Prince & The Revolution – Kiss
#quotefromthe80s
You don't have to be rich to be my girl
You don't have to be cool to rule my world
Ain't no particular sign I'm more compatible with
I just want your extra time and your kiss
#Prince #Kiss
On February 5, 1986, a very famous song came out. It was the first single from Prince’s eighth album, which was to be released in March. The album was “Parade”, and followed the previous “Around the world in a day” alter less than one year. “Kiss”, the song that he chose to drive the album’s sales later became one of the most famous songs of Prince’s entire career.
According to urban legends, Prince did not have a huge reputation for being a reliable person, especially sentimentally, having had various stories, professional and less professional, with the women who had really become his clan, such as Sheila E, Vanity, Apollonia and others.
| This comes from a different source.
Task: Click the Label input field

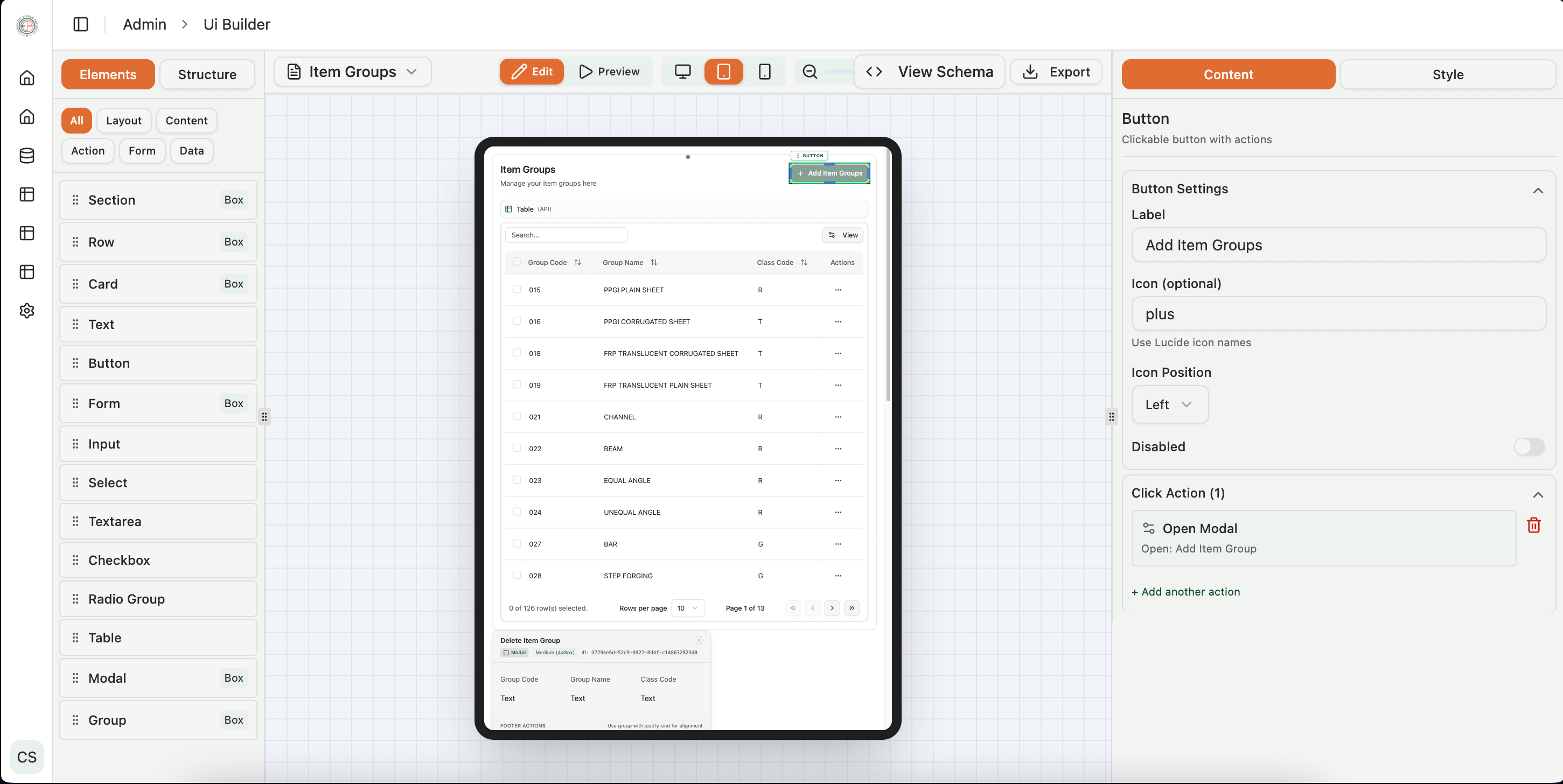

Let us say that they received generally less than what was generally promised.
And the story of this song also seems to reveal a rather opportunistic side of the Minneapolis genius. Prince had composed a track of just over a minute, a kind of demo. One of his producers was working also with a young funk band, the Mazarati (which I think sounds like Maserati cars), and tried to put them in touch with Prince to get a song from him. Without thinking too much, Prince gave them the demo. Mazarati, who were bassist Brownmark and some of his friends, took the track and rearranged it, both musically and electronically, and essentially the demo track became “Kiss”.
When Prince heard the hit in the new version, he decided to take it back, and convinced Brownmark not to sing it and return it, in exchange for being mentioned among the authors of Prince’s song. Brownmark agreed, and Prince chose Kiss as the lead single, although the label disagreed.
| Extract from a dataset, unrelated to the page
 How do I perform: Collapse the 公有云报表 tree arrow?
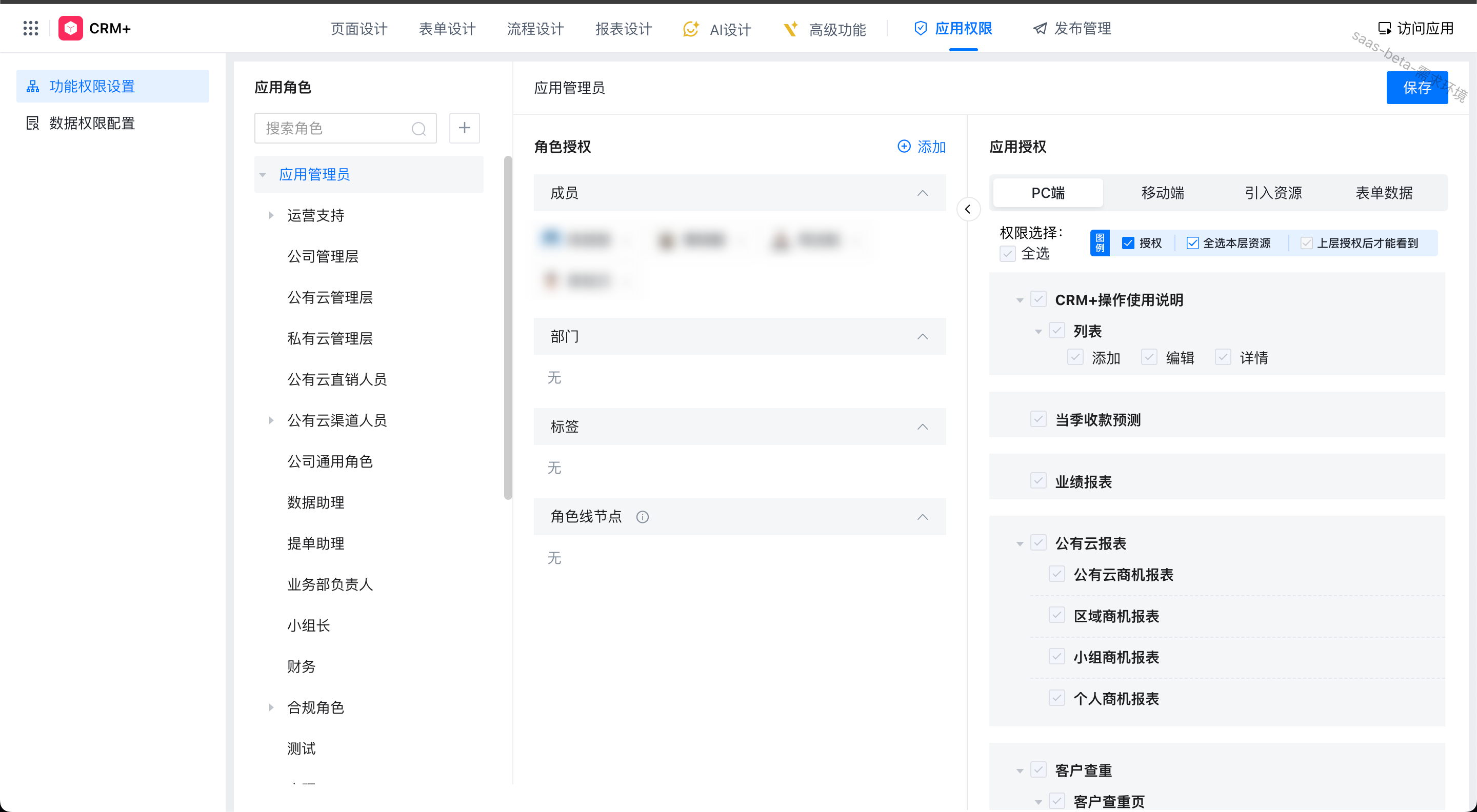(x=1020, y=543)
Brownmark later reported that not only was he never credited among the authors of the song, but he never received a penny of royalties. Actually, he didn’t even insist on having his merits: he had become the bass player of The Revolution, the group that backed up Prince, and this gave him a fame and visibility that he never expected. In a way he considered this fame and the life that came from accompanying Prince on records and tours, as the right recognition for his contribution to the song.
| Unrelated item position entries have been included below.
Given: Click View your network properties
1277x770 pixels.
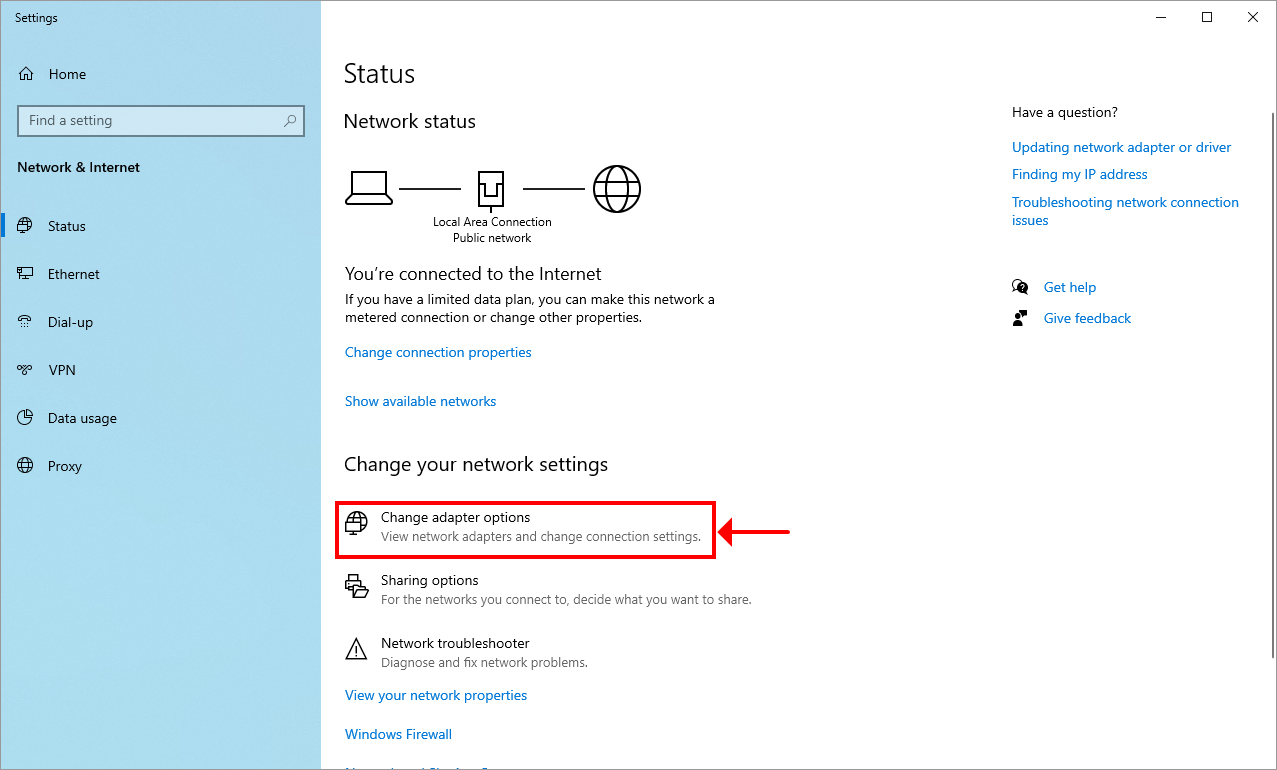Looking at the screenshot, I should click(436, 696).
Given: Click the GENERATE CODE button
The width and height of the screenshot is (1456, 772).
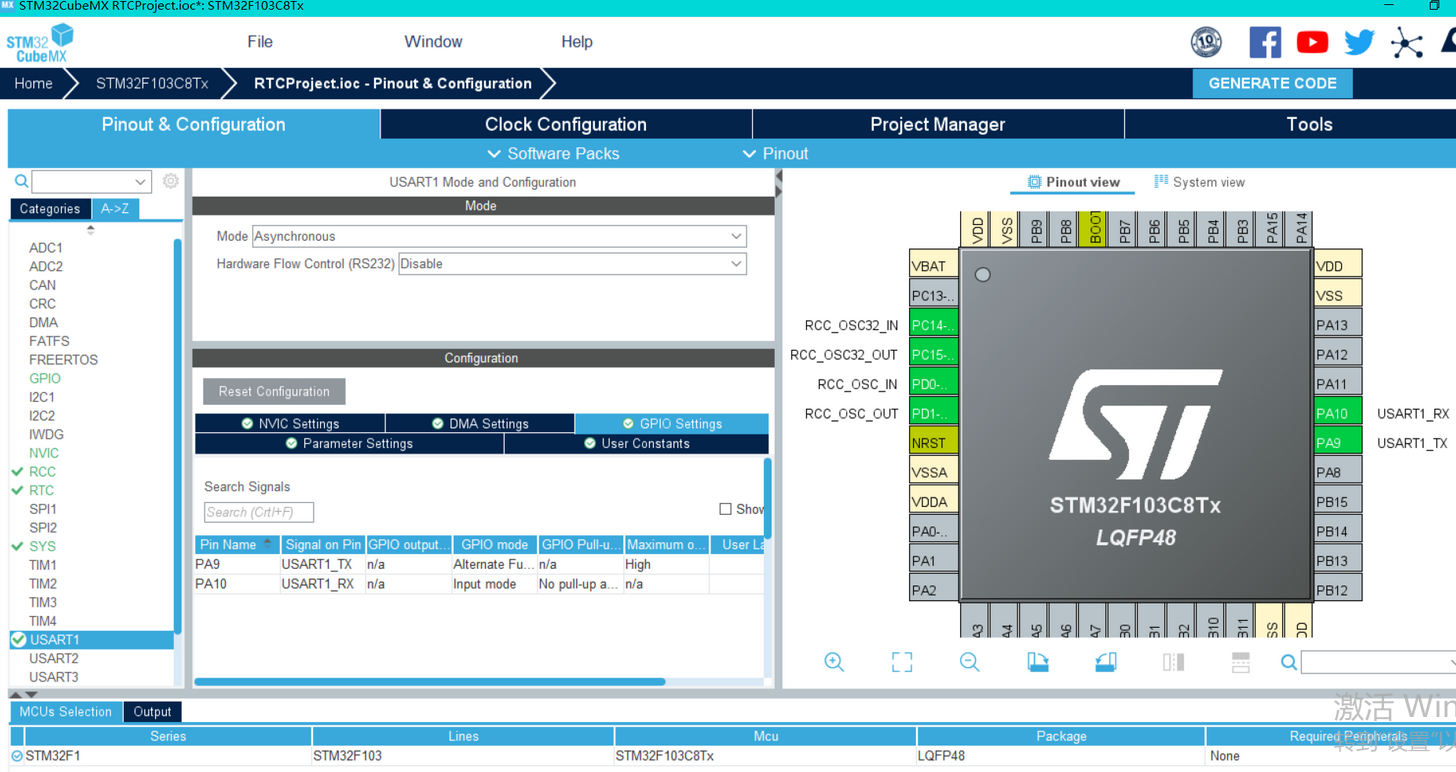Looking at the screenshot, I should (1272, 83).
We also need to say that Prince had already composed a part of the song, so Brownmark may have reworked it, and he may have added a verse, but he’s not the main author. Who knows who is the author of that fantastic verse of the song that mentions the cult series of the 80s “Dynasty”, remember, Blake Carrington!
It was an immense success; “Kiss” went on top of the charts (which Prince only achieved with “When doves cry” and “Let’s go crazy”, but for example failed to do with “Purple rain“, which never managed to overcome the sales of Wham’s “Wake me up before you go-go“) and became one of Prince’s iconic songs and perhaps of the entire 80s. Many artists covered it, including Art of Noise with Welsh legend Tom Jones, who tried to rejuvenate his image. Tom Jones was born on June 7 as Prince.
Certainly the success of the song was also helped by a very particular and unforgettable video. In a huge, virtually empty venue, Prince sings and dances sensually flanked only by Wendy Melvoin, also part of The Revolution, the girl who in the video for “Purple rain” received a kiss from Prince and seemed almost disgusted, and who in 1987 would create the group “Wendy and Lisa” with Lisa Coleman, to record their great hit “Waterfall“.
Prince is not alone, however, in dancing sensually in the video, because at one point the other real protagonist enters the stage, the dancer wrapped in a veil and sunglasses, performing a truly memorable dance. Monique Mannen later became an actress and starred in films such as “Coming to America” with Eddie Murphy, or in TV series such as “JAG” or “The Fresh Prince of Bel-Air” with Will Smith. The director of the video was Rebecca Blake, whom Prince met casually while she was in the company of Sheila E.
“Kiss” is one of the songs that was most often mentioned in films and TV shows in the following years. Impossible to forget Julia Roberts’ out-of-tune version in the bathtub in “Pretty Woman” in front of Richard Gere. But it was already 1990.